One of the major plot points of this season was that one of the girls, Leah (played by Avantika) ended up being outed as a lesbian. She was in a relationship with her basketball teammate and as a result she ends up losing her basketball captaincy and the other girl gets expelled from the school. It becomes a huge issue with friends of the expelled demanding for a reason and protesting against the school.
This leads to the final episode where the whole school protests the principal and raises the pride flag and does a whole song-and-dance in the rainbow and is all ally-central for a while.
Watching that pissed me off.
So, let's talk about it.
Creators, especially Indian creators (not all, but enough to rant about) don't know how to write or create LGBTQ+ stories without suffering or pain. And even then, its unrealistic. This boarding school full of girls in North India would not support a lesbian girl like this. It's not realistic to think that they would be waving pride flags and sticking it to the establishment. We haven't come that far to be this delusional. And you could say it's fiction so it's okay but it still has to have some attachment with reality.
That's my main issue with this whole show. It decides to talk about issues that we as a society are aware of but don't see discussed in media and then go on to just make in some weird half-done, almost annoying conversation and expect a gold star for.... I don't know being more inclusive and understanding of today's issues?

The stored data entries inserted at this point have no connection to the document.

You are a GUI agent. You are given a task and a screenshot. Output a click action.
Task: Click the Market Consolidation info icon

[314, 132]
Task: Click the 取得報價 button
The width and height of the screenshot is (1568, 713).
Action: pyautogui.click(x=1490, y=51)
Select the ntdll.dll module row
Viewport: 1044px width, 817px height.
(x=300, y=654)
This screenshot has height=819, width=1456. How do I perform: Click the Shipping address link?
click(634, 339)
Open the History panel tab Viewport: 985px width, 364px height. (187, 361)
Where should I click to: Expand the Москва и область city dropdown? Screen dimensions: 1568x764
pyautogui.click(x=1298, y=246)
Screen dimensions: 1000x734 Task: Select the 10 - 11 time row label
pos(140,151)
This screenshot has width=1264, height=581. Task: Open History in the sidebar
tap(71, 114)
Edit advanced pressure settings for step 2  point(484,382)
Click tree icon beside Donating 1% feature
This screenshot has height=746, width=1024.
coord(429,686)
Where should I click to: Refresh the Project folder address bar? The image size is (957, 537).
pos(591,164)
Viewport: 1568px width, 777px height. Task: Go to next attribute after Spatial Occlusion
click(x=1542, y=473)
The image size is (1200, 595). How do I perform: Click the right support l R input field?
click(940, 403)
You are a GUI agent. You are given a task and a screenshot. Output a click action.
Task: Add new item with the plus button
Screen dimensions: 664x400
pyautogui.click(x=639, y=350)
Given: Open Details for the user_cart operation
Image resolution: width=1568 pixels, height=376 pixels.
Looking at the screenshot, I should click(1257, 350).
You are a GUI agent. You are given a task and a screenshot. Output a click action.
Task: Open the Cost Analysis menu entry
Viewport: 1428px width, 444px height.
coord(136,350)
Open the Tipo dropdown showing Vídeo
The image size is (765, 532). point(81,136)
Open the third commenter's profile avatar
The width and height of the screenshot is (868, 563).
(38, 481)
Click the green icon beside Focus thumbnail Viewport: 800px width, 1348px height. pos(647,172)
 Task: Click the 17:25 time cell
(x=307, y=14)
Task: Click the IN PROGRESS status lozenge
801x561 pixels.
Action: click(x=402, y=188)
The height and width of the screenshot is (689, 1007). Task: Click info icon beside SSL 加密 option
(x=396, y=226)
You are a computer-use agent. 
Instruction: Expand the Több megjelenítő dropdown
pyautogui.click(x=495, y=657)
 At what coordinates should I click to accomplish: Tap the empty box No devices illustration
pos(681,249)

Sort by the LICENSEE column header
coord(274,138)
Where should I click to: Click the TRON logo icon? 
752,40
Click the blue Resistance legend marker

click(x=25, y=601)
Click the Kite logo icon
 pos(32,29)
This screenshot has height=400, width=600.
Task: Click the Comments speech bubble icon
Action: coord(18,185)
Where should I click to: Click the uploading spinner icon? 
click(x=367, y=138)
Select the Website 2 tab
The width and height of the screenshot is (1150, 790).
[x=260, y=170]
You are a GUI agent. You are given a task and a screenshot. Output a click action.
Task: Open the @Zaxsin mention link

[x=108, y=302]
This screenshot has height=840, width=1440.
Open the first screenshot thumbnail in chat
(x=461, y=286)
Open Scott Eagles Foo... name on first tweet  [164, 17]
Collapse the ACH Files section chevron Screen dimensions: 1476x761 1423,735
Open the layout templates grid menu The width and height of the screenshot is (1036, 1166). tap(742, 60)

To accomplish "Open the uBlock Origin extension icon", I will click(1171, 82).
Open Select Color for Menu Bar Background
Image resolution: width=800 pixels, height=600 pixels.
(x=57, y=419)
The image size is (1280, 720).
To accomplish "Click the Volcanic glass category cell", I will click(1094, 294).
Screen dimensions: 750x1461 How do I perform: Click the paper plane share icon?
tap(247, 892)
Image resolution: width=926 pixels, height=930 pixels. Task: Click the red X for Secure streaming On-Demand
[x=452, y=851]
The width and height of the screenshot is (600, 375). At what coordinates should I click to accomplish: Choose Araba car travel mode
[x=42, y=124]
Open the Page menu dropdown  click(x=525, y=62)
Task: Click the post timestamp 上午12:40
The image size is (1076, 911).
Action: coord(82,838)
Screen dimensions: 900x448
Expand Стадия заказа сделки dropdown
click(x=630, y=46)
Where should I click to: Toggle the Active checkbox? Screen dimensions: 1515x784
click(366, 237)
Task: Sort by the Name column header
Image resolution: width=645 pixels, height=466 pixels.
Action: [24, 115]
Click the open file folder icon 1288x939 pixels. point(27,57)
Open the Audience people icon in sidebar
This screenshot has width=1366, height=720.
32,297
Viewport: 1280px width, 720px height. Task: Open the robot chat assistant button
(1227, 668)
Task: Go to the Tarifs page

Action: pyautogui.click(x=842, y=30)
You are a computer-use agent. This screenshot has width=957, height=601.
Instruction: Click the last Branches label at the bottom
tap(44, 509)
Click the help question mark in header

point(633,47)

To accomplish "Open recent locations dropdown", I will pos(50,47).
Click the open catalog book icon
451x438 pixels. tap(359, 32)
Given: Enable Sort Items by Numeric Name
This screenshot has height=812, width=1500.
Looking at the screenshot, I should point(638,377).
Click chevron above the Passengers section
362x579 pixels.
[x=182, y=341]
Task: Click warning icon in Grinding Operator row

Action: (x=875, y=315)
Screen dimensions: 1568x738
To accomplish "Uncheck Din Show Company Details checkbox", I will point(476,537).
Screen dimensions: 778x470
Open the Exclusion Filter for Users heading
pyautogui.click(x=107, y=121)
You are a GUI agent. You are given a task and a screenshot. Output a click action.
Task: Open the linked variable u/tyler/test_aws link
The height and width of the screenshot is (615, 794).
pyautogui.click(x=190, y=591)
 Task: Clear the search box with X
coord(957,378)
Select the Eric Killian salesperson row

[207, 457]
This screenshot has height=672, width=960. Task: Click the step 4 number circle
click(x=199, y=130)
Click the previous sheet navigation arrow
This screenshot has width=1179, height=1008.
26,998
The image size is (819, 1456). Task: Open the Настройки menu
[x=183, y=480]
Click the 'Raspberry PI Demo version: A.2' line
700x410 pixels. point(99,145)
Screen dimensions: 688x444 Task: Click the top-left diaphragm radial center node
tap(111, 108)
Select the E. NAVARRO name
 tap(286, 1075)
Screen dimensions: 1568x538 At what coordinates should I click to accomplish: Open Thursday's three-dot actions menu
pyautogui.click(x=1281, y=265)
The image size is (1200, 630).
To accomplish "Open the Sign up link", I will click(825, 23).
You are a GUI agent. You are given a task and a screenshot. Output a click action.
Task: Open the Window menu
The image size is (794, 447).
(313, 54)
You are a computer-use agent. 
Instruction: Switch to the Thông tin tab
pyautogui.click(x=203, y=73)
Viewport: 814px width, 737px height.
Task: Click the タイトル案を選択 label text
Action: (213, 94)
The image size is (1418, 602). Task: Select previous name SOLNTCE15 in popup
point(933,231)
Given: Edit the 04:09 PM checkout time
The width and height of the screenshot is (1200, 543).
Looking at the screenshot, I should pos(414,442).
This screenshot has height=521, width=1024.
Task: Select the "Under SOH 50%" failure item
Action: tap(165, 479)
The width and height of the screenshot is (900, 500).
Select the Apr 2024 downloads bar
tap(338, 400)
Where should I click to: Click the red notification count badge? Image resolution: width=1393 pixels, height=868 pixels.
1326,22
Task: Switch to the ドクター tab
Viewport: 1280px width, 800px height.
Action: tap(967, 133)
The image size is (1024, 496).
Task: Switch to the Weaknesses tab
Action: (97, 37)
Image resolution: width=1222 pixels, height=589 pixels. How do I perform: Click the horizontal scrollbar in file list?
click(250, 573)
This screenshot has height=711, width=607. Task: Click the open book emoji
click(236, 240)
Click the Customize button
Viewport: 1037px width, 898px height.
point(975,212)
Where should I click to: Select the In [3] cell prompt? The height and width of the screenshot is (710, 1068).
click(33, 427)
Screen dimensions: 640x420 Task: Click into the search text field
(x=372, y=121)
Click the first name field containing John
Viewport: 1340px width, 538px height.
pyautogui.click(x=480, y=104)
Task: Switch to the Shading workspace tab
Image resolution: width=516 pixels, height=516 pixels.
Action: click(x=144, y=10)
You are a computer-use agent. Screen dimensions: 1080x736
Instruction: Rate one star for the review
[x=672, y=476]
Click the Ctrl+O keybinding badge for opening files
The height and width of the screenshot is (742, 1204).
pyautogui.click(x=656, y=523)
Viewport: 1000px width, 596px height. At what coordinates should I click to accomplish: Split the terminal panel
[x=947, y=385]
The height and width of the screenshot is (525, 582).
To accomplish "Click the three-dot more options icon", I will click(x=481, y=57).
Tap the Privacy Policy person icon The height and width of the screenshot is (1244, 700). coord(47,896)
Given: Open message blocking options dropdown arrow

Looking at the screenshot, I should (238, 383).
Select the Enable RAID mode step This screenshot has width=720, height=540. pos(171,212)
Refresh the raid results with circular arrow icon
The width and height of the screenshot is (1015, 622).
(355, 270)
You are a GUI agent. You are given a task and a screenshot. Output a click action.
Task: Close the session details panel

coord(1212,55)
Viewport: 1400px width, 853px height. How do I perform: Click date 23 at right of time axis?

I had a similar issue with Made In Heaven where the first season explored how it is the be gay in Indian society and how family can often be your first abusers. All of that to do the same thing in season 2 with character growth. My opinion there was that while we deserve flawed characters of all sexualities, I worried whether audiences would use it as a reason to villainize a community that historically were never seen as 'worthy to live'. But that's subjective.
One of the other issues of the show was that the main friend group weren't even really friends. Like separately they had friendships but together, they fought more than they hung out.
I think a good way to phrase this show is that it's a cookie cutter, try-hard teen show that tries to connect with different age groups and as a result ends up making most of the story painfully annoying to watch.
It's okay, but is that the metric?
Also, there's a whole bunch of the stuff I didn't cover but this show does have some crazy scenes in it.
Overall, as someone who wanted to watch an Indian show about girlhood and growing up in the Indian system, it was meh.